Windows activation fails in forced tunneling scenario

This article describes how to resolve the KMS activation problem that you might experience when you enable forced tunneling in site-to-site VPN connection or ExpressRoute scenarios.

Symptom

You enable forced tunneling on Azure virtual network subnets to direct all Internet-bound traffic back to your on-premises network. In this scenario, the Azure virtual machines (VMs) that run Windows fail to activate Windows.

Cause

The Azure Windows VMs need to connect to the Azure KMS server for Windows activation. The activation requires that the activation request come from an Azure public IP address. In the forced tunneling scenario, the activation fails because the activation request comes from your on-premises network instead of from an Azure public IP address.

Solution

To resolve this problem, use the Azure custom route to route activation traffic to the Azure KMS server.

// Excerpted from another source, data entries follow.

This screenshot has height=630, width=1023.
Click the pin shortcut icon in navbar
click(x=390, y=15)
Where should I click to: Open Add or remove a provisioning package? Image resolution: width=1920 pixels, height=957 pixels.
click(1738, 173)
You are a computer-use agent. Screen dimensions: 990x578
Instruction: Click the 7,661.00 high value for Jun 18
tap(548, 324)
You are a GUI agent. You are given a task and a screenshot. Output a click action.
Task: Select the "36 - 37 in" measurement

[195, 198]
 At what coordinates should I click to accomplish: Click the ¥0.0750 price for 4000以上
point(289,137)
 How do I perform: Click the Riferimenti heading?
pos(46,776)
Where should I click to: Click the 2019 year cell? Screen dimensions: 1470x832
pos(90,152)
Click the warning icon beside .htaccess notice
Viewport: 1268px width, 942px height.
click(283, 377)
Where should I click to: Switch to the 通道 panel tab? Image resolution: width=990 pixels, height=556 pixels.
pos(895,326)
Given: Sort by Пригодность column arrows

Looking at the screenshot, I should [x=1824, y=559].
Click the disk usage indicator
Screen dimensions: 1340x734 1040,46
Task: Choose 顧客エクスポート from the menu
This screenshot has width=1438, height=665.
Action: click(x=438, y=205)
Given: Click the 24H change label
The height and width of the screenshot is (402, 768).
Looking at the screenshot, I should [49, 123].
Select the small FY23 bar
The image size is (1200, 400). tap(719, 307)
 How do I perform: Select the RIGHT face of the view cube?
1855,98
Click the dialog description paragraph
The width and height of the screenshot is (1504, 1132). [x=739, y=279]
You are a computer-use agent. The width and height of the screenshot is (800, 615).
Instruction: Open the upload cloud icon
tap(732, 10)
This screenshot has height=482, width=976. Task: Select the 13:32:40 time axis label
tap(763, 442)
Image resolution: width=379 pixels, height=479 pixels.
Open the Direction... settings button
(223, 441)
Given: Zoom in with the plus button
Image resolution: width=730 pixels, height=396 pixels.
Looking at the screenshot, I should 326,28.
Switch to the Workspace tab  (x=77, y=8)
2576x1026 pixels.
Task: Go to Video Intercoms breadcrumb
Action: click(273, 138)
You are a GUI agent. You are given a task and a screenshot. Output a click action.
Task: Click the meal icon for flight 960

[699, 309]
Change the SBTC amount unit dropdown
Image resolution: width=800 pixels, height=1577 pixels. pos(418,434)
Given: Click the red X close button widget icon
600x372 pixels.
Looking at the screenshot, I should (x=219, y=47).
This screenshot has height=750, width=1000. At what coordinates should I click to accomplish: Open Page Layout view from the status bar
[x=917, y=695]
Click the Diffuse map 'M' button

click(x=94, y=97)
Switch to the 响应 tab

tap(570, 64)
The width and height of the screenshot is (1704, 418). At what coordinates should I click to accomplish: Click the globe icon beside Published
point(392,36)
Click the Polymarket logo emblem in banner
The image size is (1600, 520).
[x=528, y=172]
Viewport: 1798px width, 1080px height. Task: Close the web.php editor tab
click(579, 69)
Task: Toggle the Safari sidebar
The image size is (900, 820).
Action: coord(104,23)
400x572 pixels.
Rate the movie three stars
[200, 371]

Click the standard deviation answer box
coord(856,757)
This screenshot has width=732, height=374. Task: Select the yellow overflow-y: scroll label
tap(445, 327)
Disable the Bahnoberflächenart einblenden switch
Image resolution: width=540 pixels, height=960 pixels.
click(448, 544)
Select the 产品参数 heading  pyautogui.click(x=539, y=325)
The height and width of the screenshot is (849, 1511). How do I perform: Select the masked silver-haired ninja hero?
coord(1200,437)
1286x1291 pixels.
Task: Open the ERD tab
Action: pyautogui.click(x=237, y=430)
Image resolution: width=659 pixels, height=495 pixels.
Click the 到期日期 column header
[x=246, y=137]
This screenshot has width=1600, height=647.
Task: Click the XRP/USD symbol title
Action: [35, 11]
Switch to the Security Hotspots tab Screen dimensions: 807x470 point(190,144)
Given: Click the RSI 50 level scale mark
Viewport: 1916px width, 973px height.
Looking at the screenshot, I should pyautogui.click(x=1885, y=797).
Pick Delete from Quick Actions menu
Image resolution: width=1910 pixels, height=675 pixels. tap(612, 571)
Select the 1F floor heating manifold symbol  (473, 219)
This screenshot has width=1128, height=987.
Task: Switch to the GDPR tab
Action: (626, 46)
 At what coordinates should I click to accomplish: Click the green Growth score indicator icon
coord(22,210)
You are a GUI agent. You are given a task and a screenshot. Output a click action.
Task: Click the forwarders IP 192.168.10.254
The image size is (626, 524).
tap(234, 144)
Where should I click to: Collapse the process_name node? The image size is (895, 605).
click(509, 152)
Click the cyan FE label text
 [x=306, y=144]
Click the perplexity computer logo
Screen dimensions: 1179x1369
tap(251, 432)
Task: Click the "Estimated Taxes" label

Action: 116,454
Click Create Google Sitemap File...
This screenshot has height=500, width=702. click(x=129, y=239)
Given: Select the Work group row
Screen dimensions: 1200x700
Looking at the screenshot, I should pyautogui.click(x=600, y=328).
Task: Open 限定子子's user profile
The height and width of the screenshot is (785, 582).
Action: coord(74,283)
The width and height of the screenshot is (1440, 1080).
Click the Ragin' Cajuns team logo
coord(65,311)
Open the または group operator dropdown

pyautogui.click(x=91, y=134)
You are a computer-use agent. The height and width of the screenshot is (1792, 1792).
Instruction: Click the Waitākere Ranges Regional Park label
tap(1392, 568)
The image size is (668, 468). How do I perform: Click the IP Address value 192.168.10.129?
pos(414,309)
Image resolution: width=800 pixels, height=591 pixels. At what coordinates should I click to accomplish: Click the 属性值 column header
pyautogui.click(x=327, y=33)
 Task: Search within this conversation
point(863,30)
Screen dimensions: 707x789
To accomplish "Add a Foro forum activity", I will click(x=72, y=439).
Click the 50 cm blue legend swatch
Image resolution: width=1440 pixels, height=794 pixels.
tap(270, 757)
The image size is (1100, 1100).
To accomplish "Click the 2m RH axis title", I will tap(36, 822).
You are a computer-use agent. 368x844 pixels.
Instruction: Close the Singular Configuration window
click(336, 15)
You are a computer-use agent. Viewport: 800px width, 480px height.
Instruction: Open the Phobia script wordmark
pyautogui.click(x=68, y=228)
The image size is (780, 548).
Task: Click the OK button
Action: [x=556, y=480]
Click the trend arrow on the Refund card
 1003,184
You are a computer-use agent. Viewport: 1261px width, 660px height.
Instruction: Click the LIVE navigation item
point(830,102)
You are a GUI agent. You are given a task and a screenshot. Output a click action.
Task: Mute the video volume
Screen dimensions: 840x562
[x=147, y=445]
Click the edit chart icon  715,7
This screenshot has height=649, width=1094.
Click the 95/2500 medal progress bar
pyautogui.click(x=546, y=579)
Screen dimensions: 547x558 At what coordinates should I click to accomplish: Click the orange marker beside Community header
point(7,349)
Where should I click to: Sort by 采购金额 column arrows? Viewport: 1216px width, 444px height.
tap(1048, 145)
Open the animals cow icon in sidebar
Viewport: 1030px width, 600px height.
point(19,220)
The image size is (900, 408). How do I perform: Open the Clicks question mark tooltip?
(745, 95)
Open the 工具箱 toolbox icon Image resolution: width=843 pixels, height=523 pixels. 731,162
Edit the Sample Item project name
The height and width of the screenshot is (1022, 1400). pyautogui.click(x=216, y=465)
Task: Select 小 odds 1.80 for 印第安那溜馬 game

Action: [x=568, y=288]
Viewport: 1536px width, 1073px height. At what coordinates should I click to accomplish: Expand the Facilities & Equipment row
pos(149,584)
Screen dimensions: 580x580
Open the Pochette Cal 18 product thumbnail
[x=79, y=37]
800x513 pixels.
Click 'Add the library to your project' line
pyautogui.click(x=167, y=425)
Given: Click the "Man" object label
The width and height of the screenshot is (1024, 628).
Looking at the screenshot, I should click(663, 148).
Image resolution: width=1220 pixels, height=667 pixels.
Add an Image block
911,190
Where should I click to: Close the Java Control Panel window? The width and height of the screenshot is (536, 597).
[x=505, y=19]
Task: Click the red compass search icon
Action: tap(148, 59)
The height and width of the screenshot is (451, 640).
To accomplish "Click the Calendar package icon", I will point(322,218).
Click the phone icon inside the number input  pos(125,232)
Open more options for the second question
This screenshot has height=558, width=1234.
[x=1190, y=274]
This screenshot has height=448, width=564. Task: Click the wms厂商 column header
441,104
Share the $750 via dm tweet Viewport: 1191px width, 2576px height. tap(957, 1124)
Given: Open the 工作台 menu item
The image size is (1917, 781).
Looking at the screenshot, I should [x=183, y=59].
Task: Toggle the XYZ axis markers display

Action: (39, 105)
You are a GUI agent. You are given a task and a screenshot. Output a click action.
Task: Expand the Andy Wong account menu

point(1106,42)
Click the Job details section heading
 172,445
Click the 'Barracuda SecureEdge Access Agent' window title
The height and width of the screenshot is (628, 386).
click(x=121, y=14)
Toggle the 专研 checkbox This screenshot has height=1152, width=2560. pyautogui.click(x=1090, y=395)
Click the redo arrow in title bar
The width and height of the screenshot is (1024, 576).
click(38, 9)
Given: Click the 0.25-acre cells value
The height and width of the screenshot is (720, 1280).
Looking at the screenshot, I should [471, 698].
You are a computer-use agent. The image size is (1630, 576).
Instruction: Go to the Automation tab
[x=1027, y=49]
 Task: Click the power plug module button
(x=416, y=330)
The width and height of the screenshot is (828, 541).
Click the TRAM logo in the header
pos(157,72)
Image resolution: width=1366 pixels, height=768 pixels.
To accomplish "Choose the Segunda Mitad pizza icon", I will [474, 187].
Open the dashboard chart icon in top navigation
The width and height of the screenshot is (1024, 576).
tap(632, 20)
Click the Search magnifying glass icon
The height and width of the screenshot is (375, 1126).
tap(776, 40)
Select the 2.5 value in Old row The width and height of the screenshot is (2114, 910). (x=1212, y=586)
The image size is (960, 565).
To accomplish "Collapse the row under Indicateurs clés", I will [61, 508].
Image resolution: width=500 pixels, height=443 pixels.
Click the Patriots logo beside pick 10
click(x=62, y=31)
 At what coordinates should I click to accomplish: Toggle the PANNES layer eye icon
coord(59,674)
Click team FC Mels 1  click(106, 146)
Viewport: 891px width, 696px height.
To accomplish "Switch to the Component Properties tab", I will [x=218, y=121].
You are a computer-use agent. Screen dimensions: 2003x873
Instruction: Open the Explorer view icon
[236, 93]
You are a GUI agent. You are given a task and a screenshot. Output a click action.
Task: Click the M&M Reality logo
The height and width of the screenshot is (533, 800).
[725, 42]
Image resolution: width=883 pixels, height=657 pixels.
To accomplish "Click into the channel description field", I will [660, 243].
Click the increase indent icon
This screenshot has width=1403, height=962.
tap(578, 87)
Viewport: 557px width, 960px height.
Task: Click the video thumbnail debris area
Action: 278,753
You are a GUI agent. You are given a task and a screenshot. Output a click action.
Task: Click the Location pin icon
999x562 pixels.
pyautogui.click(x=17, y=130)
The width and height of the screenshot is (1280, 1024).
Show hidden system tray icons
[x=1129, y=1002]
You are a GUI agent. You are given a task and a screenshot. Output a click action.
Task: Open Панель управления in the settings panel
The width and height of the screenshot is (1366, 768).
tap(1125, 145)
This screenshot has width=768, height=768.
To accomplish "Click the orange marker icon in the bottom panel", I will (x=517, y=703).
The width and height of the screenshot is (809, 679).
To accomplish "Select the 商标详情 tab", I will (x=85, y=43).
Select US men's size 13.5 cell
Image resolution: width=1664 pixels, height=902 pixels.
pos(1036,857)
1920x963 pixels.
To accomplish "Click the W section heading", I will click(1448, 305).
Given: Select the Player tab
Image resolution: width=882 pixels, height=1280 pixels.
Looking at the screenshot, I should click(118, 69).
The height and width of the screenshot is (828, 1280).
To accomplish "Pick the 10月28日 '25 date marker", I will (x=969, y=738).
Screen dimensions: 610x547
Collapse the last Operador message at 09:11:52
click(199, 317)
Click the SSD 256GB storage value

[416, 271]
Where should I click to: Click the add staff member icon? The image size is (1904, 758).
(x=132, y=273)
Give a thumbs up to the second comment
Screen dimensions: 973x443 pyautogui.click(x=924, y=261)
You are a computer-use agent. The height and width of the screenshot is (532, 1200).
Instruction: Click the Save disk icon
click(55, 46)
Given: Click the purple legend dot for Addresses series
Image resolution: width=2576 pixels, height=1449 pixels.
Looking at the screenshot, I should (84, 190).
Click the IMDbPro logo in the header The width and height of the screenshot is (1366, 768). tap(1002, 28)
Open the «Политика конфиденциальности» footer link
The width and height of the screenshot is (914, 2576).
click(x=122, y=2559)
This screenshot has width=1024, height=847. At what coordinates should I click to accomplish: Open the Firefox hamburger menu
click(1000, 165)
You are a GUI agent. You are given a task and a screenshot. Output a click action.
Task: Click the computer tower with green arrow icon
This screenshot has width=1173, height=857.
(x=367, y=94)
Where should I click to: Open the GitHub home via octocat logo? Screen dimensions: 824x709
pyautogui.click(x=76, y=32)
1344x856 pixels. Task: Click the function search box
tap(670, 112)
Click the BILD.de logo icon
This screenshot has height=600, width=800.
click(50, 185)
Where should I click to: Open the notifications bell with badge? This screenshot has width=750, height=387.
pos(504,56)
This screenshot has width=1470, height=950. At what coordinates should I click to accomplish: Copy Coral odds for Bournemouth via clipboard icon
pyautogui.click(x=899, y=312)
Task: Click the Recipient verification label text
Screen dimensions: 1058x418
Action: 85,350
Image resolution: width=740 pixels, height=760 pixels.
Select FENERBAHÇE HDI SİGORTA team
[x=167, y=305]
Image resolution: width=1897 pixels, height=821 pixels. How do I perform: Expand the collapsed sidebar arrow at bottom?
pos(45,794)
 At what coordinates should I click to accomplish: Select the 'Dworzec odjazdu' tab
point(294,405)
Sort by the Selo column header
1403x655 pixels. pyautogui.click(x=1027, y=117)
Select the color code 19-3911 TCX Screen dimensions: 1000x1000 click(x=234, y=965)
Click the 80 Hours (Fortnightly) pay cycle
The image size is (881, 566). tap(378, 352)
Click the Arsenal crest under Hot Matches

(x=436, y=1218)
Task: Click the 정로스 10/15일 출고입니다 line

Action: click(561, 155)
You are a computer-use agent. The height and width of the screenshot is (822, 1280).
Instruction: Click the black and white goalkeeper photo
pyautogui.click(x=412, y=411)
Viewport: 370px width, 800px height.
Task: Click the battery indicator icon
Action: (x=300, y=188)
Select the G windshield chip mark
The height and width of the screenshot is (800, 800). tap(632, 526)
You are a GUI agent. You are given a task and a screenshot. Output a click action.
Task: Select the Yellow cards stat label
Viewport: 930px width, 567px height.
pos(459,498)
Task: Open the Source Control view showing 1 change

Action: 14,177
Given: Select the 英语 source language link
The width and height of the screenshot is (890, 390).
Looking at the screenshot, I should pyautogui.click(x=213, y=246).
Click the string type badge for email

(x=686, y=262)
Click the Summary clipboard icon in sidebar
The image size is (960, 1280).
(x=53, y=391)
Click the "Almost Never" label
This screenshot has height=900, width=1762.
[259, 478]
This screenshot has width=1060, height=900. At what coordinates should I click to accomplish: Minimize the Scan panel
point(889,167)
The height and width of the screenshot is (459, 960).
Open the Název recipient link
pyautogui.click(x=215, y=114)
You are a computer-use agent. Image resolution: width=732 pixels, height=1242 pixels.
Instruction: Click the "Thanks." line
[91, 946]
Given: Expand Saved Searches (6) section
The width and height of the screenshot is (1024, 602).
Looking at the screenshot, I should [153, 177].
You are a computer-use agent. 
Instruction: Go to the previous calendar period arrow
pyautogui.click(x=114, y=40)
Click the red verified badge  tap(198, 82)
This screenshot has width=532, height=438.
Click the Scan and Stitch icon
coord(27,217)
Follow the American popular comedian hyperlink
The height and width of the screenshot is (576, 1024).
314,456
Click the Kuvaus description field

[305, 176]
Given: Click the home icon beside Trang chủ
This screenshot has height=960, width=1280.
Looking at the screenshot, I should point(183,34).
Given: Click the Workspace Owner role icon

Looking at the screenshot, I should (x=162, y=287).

The IP address of the KMS server for the Azure Global cloud is 23.102.135.246. Its DNS name is kms.core.windows.net. If you use other Azure platforms such as Azure Germany, you must use the IP address of the corresponding KMS server. For more information, see the following table:

Platform KMS DNS KMS IP
Azure Global kms.core.windows.net 23.102.135.246
Azure Germany kms.core.cloudapi.de 51.4.143.248
Azure US Government kms.core.usgovcloudapi.net 23.97.0.13
Azure China 21Vianet kms.core.chinacloudapi.cn 42.159.7.249

To add the custom route, follow these steps:

For Resource Manager VMs

Note

Activation uses public IP addresses and will be affected by a Standard SKU Load Balancer configuration. Carefully review Outbound connections in Azure to learn about the requirements.

  1. Open Azure PowerShell, and then sign in to your Azure subscription.

  2. Run the following commands:

    # First, get the virtual network that hosts the VMs that have activation problems. In this case, we get virtual network ArmVNet-DM in Resource Group ArmVNet-DM:
    
    $vnet = Get-AzVirtualNetwork -ResourceGroupName "ArmVNet-DM" -Name "ArmVNet-DM"
    
    # Next, create a route table and specify that traffic bound to the KMS IP (23.102.135.246) will go directly out:
    
    $RouteTable = New-AzRouteTable -Name "ArmVNet-DM-KmsDirectRoute" -ResourceGroupName "ArmVNet-DM" -Location "centralus"
    
    Add-AzRouteConfig -Name "DirectRouteToKMS" -AddressPrefix 23.102.135.246/32 -NextHopType Internet -RouteTable $RouteTable
    
    Set-AzRouteTable -RouteTable $RouteTable
    
    # Next, attach the route table to the subnet that hosts the VMs
    
    Set-AzVirtualNetworkSubnetConfig -Name "Subnet01" -VirtualNetwork $vnet -AddressPrefix "10.0.0.0/24" -RouteTable $RouteTable
    
    Set-AzVirtualNetwork -VirtualNetwork $vnet
    
  3. Go to the VM that has activation problems. Use PsPing to test if it can reach the KMS server:

     psping kms.core.windows.net:1688
    
  4. Try to activate Windows, and see if the problem is resolved.

For Classic VMs

  1. Open Azure PowerShell, and then sign in to your Azure subscription.

  2. Run the following commands:

    # First, create a new route table:
    New-AzureRouteTable -Name "VNet-DM-KmsRouteGroup" -Label "Route table for KMS" -Location "Central US"
    
    # Next, get the route table that was created:
    $rt = Get-AzureRouteTable -Name "VNet-DM-KmsRouteTable"
    
    # Next, create a route:
    Set-AzureRoute -RouteTable $rt -RouteName "AzureKMS" -AddressPrefix "23.102.135.246/32" -NextHopType Internet
    
    # Apply the KMS route table to the subnet that hosts the problem VMs (in this case, we apply it to the subnet that's named Subnet-1):
    Set-AzureSubnetRouteTable -VirtualNetworkName "VNet-DM" -SubnetName "Subnet-1" 
    -RouteTableName "VNet-DM-KmsRouteTable"
    
  3. Go to the VM that has activation problems. Use PsPing to test if it can reach the KMS server:

     psping kms.core.windows.net:1688
    
  4. Try to activate Windows, and see if the problem is resolved.